The Inauguration, Part 1: “We are the ones we have been waiting for”

Posted by Sarah Moon
Tuesday, February 10, 2009

image by brunosan

There is something in me that wants to complicate the manufactured common reality that is so hard to escape in our instant, media-rich culture. It is one thing to have many stories coalesce into one as years pass and history books demand the “official” story. But when it comes to telling the news, there’s an essential need for alternative reports. Alternative reports, reports that have not been manufactured to perpetuate existing values nor to react to them, allow for a deeper understanding, often a more authentic reflection of what happened.

There is an official story of Barack Obama’s inauguration that tells of the sobriety and firmness of his speech, the thrill of the large crowds braving freezing temperatures, the bungled swearing in and the overall “historic” quality of the event. My individual story does not omit these aspects of the day, but it puts them in a very particular context. Inspired by C.G. Jung, I decided I wanted to write a completely personal version of the day’s events.

Jung wrote, “The great events of world history are, at bottom, profoundly unimportant. In the last analysis, the essential thing is the life of the individual. This alone makes history, here alone do the transformations first take place, and the whole future, the whole history of the world, ultimately spring as a gigantic summation from these hidden sources in individuals. In our most private and most subjective lives, we are not only the passive witnesses of our age, and its sufferers, but also its makers.” I think Obama, quoting Alice Walker in his speeches—“We are the ones we have been waiting for”—would agree.

My best friend Lex and I left our host’s apartment on R St. about 7:15 on the morning of January 20th. At first, the streets were empty, but as we worked our way down the alphabet, our ranks increased. As we approached Eye St., we saw the crowd thicken to fill the street before us from edge to edge. It was sort of the visual equivalent of that intensifying chord they used to play before movies to tout the quality of the THX sound system. It filled me with awe and excitement. The crowd sucked on us like a whirlpool. We sped up our pace and soon were one with it, moving toward the same goal—a future we were all too anxious to embrace.

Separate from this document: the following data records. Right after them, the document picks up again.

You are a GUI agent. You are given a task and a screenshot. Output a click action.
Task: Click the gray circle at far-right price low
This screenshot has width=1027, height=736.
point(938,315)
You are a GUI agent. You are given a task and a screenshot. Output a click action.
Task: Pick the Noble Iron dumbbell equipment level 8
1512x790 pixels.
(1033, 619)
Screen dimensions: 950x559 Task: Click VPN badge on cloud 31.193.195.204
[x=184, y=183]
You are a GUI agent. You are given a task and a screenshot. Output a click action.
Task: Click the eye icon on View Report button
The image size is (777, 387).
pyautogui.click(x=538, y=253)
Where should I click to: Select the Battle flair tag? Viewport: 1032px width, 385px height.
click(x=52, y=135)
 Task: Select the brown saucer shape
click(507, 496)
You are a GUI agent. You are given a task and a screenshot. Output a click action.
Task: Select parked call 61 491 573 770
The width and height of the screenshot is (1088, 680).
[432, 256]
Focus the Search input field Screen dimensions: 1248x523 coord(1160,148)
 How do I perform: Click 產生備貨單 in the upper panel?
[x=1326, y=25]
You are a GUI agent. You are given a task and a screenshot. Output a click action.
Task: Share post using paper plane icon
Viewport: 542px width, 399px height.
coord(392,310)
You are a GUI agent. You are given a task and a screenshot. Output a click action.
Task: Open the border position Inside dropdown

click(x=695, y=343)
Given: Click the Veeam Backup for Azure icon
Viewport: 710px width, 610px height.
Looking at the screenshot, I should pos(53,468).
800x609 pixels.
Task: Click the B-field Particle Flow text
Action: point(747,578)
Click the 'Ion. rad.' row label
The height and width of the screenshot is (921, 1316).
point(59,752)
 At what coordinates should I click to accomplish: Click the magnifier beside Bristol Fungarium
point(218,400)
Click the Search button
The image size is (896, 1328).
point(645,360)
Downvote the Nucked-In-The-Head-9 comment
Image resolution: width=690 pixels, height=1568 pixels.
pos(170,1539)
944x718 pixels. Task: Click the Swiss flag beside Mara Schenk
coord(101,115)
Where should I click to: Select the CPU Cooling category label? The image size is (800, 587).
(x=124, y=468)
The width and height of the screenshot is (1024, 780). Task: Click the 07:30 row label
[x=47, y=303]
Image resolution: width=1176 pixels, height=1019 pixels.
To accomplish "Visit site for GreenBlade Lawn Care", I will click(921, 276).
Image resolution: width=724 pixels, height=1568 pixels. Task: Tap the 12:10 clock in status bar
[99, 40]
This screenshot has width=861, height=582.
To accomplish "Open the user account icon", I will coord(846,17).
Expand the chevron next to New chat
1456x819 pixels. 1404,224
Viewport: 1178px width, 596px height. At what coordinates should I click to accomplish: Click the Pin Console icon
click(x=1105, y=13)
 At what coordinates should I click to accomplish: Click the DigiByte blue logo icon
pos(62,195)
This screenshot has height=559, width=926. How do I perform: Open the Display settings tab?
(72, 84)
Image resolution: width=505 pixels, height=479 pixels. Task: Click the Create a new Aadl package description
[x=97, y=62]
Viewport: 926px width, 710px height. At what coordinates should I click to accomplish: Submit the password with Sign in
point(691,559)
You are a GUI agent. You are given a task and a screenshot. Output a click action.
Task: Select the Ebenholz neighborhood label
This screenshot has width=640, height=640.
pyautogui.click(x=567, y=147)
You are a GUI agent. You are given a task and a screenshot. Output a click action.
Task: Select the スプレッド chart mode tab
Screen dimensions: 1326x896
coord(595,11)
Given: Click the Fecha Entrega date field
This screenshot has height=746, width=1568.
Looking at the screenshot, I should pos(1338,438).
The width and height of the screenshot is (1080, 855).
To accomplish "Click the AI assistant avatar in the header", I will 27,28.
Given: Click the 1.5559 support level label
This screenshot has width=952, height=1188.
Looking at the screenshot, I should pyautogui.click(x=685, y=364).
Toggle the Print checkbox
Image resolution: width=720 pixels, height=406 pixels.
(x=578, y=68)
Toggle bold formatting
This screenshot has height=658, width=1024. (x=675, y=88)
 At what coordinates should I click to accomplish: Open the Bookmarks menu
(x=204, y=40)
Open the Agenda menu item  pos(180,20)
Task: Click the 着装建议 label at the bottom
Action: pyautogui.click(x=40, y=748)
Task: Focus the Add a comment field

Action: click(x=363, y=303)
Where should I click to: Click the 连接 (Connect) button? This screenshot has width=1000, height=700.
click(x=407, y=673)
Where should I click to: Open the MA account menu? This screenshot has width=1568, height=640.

As we crossed Constitution Avenue, we found ourselves in the park adjacent to the Washington Monument. The open field inspired expansive movement and expansive emotions. I thought about Woodstock. Slow-motion film clips of glowing faces moving toward something as one. I’d never shared a feeling of momentousness with so many people before. As we emerged onto the hill leading up to the Monument, the gathering reached its crescendo. A perfect circle of American flags studded the crest. In the center, towered the huge, white obelisk, ancient symbol of sun worship. White seagulls dove in undulating patterns and, from a distance, the crowds of people seemed to move in a choreographed pattern, round and round and round, spiraling the obelisk, echoing the flags and the birds and the wind. Again, there was the feeling of a whirlpool, a centrifugal force. The rising sun bathed it all in the color of a new morning. The sun brought warmth, the symphonic motion brought beauty and the moment found a place in my eternal memory.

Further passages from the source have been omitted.